INTERSTITIAL SUSTENANCE
shelves, jars of jelly and jam, variable dimension
variable dimensions
2023-ongoing
Eccentric Grids: Mapping the Managed Forest: Interstitial Sustenance examines the historical medicinal and culinary uses of the native plant understory that connects and supports the gridded formation of cultivated longleaf pines at Austin Cary Forest, University of Florida’s teaching forest. Foraging and preserving plants in sugar using canning technologies invites the audience to consider how practices of scientific collection and extraction shape our relationship to the land. Interstitial Sustenance is both the painting formed by the shelving and the jars of jelly and jam, and my physical engagement with the managed forest. I began by walking the forest with botanist documenting and identifying the plants living amongst the pines. I, then, researched each plant’s natural history, surprised by the lack of information on the uses and edibility of each plant.

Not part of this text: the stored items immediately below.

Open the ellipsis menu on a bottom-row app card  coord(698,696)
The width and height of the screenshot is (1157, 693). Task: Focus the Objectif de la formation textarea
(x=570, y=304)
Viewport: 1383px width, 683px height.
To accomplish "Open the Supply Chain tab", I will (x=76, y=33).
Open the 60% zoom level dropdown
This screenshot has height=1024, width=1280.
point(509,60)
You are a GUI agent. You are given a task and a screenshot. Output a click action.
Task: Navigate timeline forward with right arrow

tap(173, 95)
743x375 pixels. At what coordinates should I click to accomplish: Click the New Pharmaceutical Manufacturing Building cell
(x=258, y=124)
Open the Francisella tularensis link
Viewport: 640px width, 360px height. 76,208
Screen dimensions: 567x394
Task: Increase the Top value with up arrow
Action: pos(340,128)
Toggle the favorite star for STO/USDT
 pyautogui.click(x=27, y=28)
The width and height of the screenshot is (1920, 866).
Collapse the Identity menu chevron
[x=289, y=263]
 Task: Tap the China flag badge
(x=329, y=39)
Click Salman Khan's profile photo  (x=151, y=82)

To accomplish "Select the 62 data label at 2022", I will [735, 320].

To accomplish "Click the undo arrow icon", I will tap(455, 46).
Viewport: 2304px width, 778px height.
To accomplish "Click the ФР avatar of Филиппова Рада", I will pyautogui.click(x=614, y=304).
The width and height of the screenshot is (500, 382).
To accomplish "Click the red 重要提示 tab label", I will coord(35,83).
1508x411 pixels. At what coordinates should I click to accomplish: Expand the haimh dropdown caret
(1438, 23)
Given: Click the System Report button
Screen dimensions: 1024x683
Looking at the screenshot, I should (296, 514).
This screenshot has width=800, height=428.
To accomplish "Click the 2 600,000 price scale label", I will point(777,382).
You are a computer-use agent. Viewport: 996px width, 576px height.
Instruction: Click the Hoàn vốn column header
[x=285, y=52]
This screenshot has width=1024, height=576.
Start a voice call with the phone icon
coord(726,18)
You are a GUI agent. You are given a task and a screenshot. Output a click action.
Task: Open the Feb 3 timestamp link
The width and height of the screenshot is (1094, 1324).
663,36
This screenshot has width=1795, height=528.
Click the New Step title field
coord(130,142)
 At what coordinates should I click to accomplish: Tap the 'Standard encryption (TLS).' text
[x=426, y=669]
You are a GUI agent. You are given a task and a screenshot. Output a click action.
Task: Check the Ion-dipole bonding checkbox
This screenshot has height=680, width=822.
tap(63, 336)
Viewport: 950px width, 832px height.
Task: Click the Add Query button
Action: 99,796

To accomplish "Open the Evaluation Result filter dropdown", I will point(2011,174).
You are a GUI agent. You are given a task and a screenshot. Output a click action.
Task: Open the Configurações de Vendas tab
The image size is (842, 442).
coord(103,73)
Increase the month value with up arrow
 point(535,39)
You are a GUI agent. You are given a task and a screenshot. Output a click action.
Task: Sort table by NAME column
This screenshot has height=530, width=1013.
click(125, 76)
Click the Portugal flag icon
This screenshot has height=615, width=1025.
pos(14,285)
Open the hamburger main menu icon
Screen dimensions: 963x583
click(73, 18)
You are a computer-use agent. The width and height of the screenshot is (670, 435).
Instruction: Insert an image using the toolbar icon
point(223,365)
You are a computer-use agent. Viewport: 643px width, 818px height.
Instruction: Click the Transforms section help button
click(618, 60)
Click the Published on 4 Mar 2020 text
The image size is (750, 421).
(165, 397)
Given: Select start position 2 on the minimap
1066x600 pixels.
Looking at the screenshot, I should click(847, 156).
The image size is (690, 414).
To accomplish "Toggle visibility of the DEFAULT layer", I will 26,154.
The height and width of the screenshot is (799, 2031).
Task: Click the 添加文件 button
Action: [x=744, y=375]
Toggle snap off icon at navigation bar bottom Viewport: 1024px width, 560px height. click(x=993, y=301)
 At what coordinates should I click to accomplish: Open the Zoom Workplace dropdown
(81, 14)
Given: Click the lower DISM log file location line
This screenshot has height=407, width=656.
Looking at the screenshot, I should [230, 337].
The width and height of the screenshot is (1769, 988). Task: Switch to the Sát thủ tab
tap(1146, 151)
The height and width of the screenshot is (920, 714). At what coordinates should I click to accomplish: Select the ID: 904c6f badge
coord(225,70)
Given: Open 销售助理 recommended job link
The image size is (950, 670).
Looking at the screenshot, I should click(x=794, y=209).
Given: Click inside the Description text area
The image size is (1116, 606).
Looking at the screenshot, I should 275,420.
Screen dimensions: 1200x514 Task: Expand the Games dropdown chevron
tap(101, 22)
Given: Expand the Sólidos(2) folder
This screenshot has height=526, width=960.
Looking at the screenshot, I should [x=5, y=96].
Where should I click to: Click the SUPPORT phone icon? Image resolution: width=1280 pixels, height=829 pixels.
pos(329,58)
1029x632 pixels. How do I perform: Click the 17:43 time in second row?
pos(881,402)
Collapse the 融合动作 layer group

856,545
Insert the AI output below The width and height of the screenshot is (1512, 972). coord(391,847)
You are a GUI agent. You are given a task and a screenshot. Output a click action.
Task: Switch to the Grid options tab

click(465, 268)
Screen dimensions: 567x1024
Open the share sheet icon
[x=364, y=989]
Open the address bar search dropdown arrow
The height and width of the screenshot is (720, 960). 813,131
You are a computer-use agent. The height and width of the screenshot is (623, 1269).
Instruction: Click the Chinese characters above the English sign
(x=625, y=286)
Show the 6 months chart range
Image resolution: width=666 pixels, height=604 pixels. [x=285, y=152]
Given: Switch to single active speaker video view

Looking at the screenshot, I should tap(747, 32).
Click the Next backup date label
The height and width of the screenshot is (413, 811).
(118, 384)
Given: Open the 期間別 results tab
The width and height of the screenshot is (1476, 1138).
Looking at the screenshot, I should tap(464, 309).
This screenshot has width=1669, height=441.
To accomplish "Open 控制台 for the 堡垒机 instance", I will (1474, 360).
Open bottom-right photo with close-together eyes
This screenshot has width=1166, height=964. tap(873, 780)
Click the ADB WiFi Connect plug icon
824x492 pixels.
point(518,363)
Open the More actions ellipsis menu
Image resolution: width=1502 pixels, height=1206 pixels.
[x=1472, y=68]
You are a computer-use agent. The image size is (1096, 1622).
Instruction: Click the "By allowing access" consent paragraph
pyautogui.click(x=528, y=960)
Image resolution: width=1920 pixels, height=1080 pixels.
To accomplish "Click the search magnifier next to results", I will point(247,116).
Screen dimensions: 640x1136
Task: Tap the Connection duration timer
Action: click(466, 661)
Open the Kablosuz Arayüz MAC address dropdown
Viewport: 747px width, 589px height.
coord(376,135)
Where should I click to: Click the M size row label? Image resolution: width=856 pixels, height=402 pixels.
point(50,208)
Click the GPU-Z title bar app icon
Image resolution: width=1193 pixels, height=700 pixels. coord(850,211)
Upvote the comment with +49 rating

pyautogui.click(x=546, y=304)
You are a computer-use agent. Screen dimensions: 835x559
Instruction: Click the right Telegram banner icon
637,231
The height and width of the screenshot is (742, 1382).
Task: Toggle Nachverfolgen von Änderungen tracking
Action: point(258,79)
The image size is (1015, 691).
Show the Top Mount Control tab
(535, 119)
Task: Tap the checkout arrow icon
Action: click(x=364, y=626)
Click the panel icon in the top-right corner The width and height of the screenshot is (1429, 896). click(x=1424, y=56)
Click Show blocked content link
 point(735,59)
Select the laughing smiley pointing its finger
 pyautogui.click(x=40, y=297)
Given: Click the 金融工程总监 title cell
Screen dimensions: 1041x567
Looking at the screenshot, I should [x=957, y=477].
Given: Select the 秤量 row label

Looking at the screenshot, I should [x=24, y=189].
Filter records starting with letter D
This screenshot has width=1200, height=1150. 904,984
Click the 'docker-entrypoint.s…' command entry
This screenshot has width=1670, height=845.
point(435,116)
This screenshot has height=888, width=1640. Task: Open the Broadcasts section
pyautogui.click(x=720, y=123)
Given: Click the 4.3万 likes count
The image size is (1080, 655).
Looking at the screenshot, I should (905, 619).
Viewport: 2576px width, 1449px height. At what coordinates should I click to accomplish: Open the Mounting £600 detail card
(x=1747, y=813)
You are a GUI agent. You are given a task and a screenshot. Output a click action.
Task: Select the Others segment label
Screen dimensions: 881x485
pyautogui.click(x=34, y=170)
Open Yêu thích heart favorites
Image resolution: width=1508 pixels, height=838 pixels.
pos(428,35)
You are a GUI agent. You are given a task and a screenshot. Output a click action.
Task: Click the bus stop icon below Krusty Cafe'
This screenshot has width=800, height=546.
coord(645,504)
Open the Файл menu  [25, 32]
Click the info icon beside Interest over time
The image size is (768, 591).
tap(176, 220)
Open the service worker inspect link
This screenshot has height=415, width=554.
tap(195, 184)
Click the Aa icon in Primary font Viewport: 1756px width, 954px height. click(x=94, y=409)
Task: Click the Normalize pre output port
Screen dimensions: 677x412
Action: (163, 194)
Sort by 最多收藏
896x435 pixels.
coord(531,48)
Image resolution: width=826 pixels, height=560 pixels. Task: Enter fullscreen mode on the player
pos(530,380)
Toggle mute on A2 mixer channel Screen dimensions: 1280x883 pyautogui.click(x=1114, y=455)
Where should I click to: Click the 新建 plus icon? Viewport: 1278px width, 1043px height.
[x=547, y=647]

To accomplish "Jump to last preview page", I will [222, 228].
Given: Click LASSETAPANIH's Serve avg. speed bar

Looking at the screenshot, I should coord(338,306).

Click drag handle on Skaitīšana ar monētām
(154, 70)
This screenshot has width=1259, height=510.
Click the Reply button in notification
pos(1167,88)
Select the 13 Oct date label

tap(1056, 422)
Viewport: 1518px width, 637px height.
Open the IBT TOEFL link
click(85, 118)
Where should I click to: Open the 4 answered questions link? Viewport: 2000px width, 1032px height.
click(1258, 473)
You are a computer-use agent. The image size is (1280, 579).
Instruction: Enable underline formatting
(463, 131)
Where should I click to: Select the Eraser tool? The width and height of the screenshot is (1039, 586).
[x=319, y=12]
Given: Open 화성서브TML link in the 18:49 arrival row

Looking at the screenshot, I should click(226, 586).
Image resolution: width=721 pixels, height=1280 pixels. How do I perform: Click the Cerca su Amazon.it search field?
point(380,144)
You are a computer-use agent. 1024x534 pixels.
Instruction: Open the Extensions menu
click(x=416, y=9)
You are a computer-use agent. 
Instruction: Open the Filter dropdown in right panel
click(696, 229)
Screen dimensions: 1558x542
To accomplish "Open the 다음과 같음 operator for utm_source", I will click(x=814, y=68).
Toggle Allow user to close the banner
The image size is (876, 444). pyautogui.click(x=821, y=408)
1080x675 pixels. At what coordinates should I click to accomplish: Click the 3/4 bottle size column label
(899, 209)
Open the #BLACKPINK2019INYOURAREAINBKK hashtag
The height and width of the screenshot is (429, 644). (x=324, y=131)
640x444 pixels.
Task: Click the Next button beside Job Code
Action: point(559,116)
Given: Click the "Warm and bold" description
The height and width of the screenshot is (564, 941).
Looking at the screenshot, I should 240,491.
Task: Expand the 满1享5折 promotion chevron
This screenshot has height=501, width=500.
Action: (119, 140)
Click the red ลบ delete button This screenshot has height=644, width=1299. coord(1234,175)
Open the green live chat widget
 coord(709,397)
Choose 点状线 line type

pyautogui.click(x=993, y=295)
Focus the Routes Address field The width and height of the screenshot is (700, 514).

Descriptions often ended with mention of an association of the plant with “native peoples”, but absent was the recognition of the specificity of indigenous knowledge. With gratitude, I carefully harvested needles, leaves and berries, walking and crawling amongst the plants, noticing patterns of how they space and entangle with one another and learning their strategies for dispersal and sustainability. Finally, I processed the plants into jam and jelly in mason jars recalling the history of preservation of specimens and speculating on the potentials and contradictions of what constitutes listening to, caring for, and making use of land.